=== Exercise requirements ===
Please put the records below into a numbered list, leaving out any blank lines.

Rows on where targets appear:
↓
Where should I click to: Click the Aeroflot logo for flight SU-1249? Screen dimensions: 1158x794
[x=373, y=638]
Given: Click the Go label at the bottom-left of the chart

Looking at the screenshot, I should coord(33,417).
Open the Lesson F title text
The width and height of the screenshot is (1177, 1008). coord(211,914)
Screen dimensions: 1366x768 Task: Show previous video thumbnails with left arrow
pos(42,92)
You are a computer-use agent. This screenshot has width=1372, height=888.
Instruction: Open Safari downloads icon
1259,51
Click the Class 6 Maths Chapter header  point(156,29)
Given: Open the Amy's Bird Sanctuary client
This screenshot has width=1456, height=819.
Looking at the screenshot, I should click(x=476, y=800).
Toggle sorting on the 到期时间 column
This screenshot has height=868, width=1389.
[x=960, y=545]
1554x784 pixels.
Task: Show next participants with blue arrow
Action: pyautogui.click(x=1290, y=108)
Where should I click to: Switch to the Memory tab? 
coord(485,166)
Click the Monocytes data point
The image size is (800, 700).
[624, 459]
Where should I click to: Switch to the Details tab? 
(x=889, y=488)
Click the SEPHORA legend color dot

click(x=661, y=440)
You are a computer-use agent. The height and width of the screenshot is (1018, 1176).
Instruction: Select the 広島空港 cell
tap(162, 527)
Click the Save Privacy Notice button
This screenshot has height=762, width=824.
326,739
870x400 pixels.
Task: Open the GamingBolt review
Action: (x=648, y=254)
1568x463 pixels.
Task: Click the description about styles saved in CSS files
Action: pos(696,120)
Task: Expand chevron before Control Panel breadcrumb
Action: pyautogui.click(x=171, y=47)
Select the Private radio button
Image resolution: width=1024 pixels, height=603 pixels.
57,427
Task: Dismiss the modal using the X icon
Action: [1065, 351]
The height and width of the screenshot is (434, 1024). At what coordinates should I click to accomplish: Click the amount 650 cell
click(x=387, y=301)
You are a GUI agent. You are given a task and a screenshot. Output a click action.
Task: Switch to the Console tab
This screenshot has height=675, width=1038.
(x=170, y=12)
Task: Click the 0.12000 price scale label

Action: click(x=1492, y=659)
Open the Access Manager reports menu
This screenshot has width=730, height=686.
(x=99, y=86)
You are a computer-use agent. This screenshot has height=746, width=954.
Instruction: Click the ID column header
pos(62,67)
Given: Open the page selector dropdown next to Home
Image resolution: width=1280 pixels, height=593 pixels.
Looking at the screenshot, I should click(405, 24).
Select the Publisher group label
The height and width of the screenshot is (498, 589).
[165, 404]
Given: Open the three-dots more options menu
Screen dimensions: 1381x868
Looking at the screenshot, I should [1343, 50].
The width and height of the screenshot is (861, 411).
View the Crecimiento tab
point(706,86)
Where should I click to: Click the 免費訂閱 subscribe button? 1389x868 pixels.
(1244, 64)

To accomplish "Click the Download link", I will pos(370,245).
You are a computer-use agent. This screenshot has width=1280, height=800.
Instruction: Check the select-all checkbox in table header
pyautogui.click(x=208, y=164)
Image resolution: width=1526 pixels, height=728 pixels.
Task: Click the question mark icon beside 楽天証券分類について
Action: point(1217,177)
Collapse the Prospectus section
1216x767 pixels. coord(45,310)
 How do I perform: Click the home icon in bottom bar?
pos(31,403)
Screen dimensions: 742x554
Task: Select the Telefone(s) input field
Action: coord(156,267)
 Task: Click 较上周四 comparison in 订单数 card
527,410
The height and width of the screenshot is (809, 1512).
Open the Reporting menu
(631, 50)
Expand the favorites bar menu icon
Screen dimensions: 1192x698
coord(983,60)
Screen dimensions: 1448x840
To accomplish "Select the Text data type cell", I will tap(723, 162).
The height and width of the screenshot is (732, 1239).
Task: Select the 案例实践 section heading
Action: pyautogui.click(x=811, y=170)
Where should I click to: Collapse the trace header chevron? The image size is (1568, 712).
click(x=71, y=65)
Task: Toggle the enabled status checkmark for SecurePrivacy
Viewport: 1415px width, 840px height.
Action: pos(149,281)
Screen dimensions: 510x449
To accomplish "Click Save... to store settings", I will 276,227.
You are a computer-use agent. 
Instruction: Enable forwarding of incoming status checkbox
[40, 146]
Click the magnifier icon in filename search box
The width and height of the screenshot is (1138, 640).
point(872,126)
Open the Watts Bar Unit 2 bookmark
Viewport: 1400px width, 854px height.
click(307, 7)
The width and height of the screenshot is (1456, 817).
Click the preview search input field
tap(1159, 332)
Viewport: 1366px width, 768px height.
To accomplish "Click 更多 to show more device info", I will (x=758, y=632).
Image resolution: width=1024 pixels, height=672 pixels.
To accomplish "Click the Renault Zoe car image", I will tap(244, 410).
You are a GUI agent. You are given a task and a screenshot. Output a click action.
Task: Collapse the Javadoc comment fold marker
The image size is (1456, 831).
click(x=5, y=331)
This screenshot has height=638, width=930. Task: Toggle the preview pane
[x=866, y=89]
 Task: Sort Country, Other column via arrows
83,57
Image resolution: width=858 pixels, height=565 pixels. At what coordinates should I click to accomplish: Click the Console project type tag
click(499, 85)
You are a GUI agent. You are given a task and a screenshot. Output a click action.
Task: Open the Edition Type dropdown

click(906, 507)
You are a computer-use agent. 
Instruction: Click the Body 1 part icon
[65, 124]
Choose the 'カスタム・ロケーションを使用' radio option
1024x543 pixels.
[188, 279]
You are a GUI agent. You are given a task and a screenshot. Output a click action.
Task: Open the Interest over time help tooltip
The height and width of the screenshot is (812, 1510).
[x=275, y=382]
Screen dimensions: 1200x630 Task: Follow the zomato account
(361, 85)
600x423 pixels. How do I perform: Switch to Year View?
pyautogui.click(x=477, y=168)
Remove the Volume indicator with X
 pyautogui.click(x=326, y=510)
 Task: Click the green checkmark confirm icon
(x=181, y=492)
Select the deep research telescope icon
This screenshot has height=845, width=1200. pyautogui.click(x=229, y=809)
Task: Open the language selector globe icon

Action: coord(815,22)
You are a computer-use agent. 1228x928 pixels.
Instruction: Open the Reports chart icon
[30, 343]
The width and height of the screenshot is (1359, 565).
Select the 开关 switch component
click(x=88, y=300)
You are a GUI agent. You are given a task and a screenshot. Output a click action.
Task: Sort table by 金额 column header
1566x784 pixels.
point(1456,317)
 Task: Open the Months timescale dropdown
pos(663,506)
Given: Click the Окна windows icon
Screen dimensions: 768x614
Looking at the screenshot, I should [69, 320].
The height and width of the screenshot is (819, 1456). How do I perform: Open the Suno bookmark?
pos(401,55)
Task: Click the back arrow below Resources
↑
=== Solution to this task ===
1. Where should I click to: Click the Aeroflot logo for flight SU-1249? Screen dimensions: 1158x794
2. [x=373, y=638]
3. Given: Click the Go label at the bottom-left of the chart
4. Looking at the screenshot, I should coord(33,417).
5. Open the Lesson F title text
6. The width and height of the screenshot is (1177, 1008). coord(211,914)
7. Screen dimensions: 1366x768 Task: Show previous video thumbnails with left arrow
8. pos(42,92)
9. You are a computer-use agent. This screenshot has width=1372, height=888.
10. Instruction: Open Safari downloads icon
11. 1259,51
12. Click the Class 6 Maths Chapter header  point(156,29)
13. Given: Open the Amy's Bird Sanctuary client
14. This screenshot has width=1456, height=819.
15. Looking at the screenshot, I should click(x=476, y=800).
16. Toggle sorting on the 到期时间 column
17. This screenshot has height=868, width=1389.
18. [x=960, y=545]
19. 1554x784 pixels.
20. Task: Show next participants with blue arrow
21. Action: pyautogui.click(x=1290, y=108)
22. Where should I click to: Switch to the Memory tab? 
23. coord(485,166)
24. Click the Monocytes data point
25. The image size is (800, 700).
26. [624, 459]
27. Where should I click to: Switch to the Details tab? 
28. (x=889, y=488)
29. Click the SEPHORA legend color dot
30. click(x=661, y=440)
31. You are a computer-use agent. The height and width of the screenshot is (1018, 1176).
32. Instruction: Select the 広島空港 cell
33. tap(162, 527)
34. Click the Save Privacy Notice button
35. This screenshot has height=762, width=824.
36. 326,739
37. 870x400 pixels.
38. Task: Open the GamingBolt review
39. Action: (x=648, y=254)
40. 1568x463 pixels.
41. Task: Click the description about styles saved in CSS files
42. Action: pos(696,120)
43. Task: Expand chevron before Control Panel breadcrumb
44. Action: pyautogui.click(x=171, y=47)
45. Select the Private radio button
46. Image resolution: width=1024 pixels, height=603 pixels.
47. 57,427
48. Task: Dismiss the modal using the X icon
49. Action: [1065, 351]
50. The height and width of the screenshot is (434, 1024). At what coordinates should I click to accomplish: Click the amount 650 cell
51. click(x=387, y=301)
52. You are a GUI agent. You are given a task and a screenshot. Output a click action.
53. Task: Switch to the Console tab
54. This screenshot has height=675, width=1038.
55. (x=170, y=12)
56. Task: Click the 0.12000 price scale label
57. Action: click(x=1492, y=659)
58. Open the Access Manager reports menu
59. This screenshot has width=730, height=686.
60. (x=99, y=86)
61. You are a computer-use agent. This screenshot has height=746, width=954.
62. Instruction: Click the ID column header
63. pos(62,67)
64. Given: Open the page selector dropdown next to Home
65. Image resolution: width=1280 pixels, height=593 pixels.
66. Looking at the screenshot, I should click(405, 24).
67. Select the Publisher group label
68. The height and width of the screenshot is (498, 589).
69. [165, 404]
70. Given: Open the three-dots more options menu
71. Screen dimensions: 1381x868
72. Looking at the screenshot, I should [1343, 50].
73. The width and height of the screenshot is (861, 411).
74. View the Crecimiento tab
75. point(706,86)
76. Where should I click to: Click the 免費訂閱 subscribe button? 1389x868 pixels.
77. (1244, 64)
78. To accomplish "Click the Download link", I will pos(370,245).
79. You are a computer-use agent. This screenshot has width=1280, height=800.
80. Instruction: Check the select-all checkbox in table header
81. pyautogui.click(x=208, y=164)
82. Image resolution: width=1526 pixels, height=728 pixels.
83. Task: Click the question mark icon beside 楽天証券分類について
84. Action: point(1217,177)
85. Collapse the Prospectus section
86. 1216x767 pixels. coord(45,310)
87.  How do I perform: Click the home icon in bottom bar?
88. pos(31,403)
89. Screen dimensions: 742x554
90. Task: Select the Telefone(s) input field
91. Action: coord(156,267)
92.  Task: Click 较上周四 comparison in 订单数 card
93. 527,410
94. The height and width of the screenshot is (809, 1512).
95. Open the Reporting menu
96. (631, 50)
97. Expand the favorites bar menu icon
98. Screen dimensions: 1192x698
99. coord(983,60)
100. Screen dimensions: 1448x840
101. To accomplish "Select the Text data type cell", I will tap(723, 162).
102. The height and width of the screenshot is (732, 1239).
103. Task: Select the 案例实践 section heading
104. Action: pyautogui.click(x=811, y=170)
105. Where should I click to: Collapse the trace header chevron? The image size is (1568, 712).
106. click(x=71, y=65)
107. Task: Toggle the enabled status checkmark for SecurePrivacy
108. Viewport: 1415px width, 840px height.
109. Action: pos(149,281)
110. Screen dimensions: 510x449
111. To accomplish "Click Save... to store settings", I will 276,227.
112. You are a computer-use agent. 
113. Instruction: Enable forwarding of incoming status checkbox
114. [40, 146]
115. Click the magnifier icon in filename search box
116. The width and height of the screenshot is (1138, 640).
117. point(872,126)
118. Open the Watts Bar Unit 2 bookmark
119. Viewport: 1400px width, 854px height.
120. click(307, 7)
121. The width and height of the screenshot is (1456, 817).
122. Click the preview search input field
123. tap(1159, 332)
124. Viewport: 1366px width, 768px height.
125. To accomplish "Click 更多 to show more device info", I will (x=758, y=632).
126. Image resolution: width=1024 pixels, height=672 pixels.
127. To accomplish "Click the Renault Zoe car image", I will tap(244, 410).
128. You are a GUI agent. You are given a task and a screenshot. Output a click action.
129. Task: Collapse the Javadoc comment fold marker
130. The image size is (1456, 831).
131. click(x=5, y=331)
132. This screenshot has height=638, width=930. Task: Toggle the preview pane
133. [x=866, y=89]
134.  Task: Sort Country, Other column via arrows
135. 83,57
136. Image resolution: width=858 pixels, height=565 pixels. At what coordinates should I click to accomplish: Click the Console project type tag
137. click(499, 85)
138. You are a GUI agent. You are given a task and a screenshot. Output a click action.
139. Task: Open the Edition Type dropdown
140. click(906, 507)
141. You are a computer-use agent. 
142. Instruction: Click the Body 1 part icon
143. [65, 124]
144. Choose the 'カスタム・ロケーションを使用' radio option
145. 1024x543 pixels.
146. [188, 279]
147. You are a GUI agent. You are given a task and a screenshot. Output a click action.
148. Task: Open the Interest over time help tooltip
149. The height and width of the screenshot is (812, 1510).
150. [x=275, y=382]
151. Screen dimensions: 1200x630 Task: Follow the zomato account
152. (361, 85)
153. 600x423 pixels. How do I perform: Switch to Year View?
154. pyautogui.click(x=477, y=168)
155. Remove the Volume indicator with X
156.  pyautogui.click(x=326, y=510)
157.  Task: Click the green checkmark confirm icon
158. (x=181, y=492)
159. Select the deep research telescope icon
160. This screenshot has height=845, width=1200. pyautogui.click(x=229, y=809)
161. Task: Open the language selector globe icon
162. Action: coord(815,22)
163. You are a computer-use agent. 1228x928 pixels.
164. Instruction: Open the Reports chart icon
165. [30, 343]
166. The width and height of the screenshot is (1359, 565).
167. Select the 开关 switch component
168. click(x=88, y=300)
169. You are a GUI agent. You are given a task and a screenshot. Output a click action.
170. Task: Sort table by 金额 column header
171. 1566x784 pixels.
172. point(1456,317)
173.  Task: Open the Months timescale dropdown
174. pos(663,506)
175. Given: Click the Окна windows icon
176. Screen dimensions: 768x614
177. Looking at the screenshot, I should [69, 320].
178. The height and width of the screenshot is (819, 1456). How do I perform: Open the Suno bookmark?
179. pos(401,55)
180. Task: Click the back arrow below Resources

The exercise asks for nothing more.